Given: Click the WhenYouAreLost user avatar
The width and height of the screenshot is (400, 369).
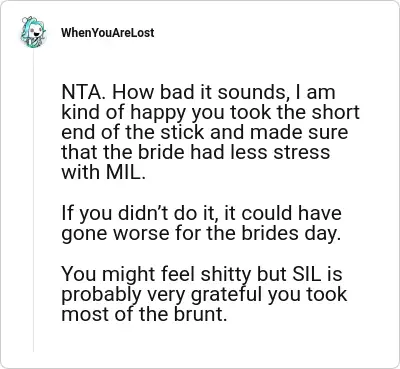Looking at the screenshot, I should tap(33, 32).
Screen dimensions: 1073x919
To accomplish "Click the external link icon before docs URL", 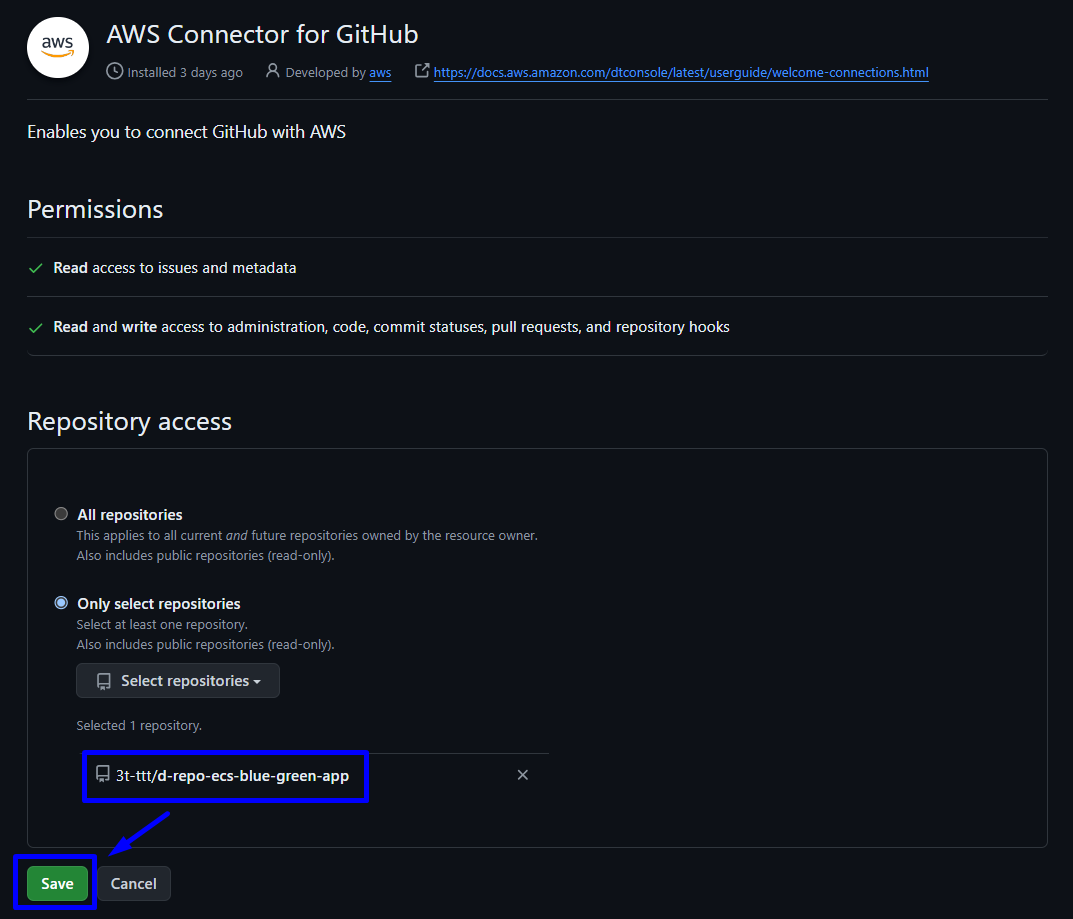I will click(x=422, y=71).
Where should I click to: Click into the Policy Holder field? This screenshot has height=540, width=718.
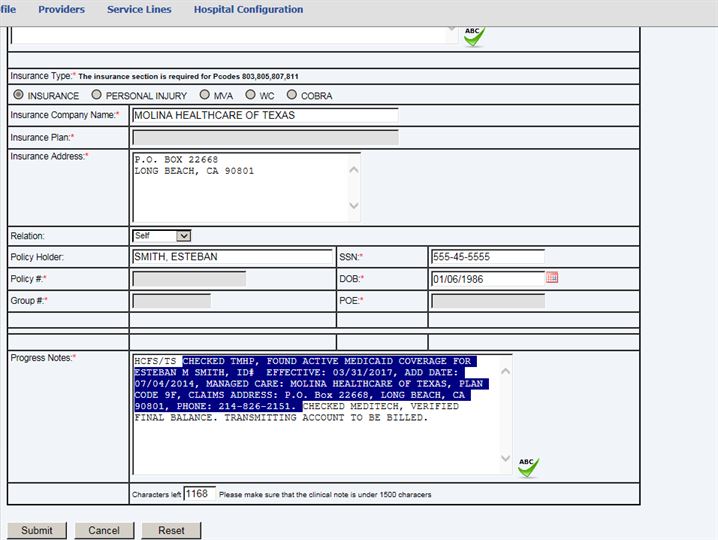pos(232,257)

:::::

*What the exercise asks*:
Nothing but the lines from the one containing "Where should I" to the last line of the records should be returned, exactly as they appear and without pictures.

*Solution to this problem*:
Where should I click to: Click into the Policy Holder field? This screenshot has height=540, width=718.
pos(232,257)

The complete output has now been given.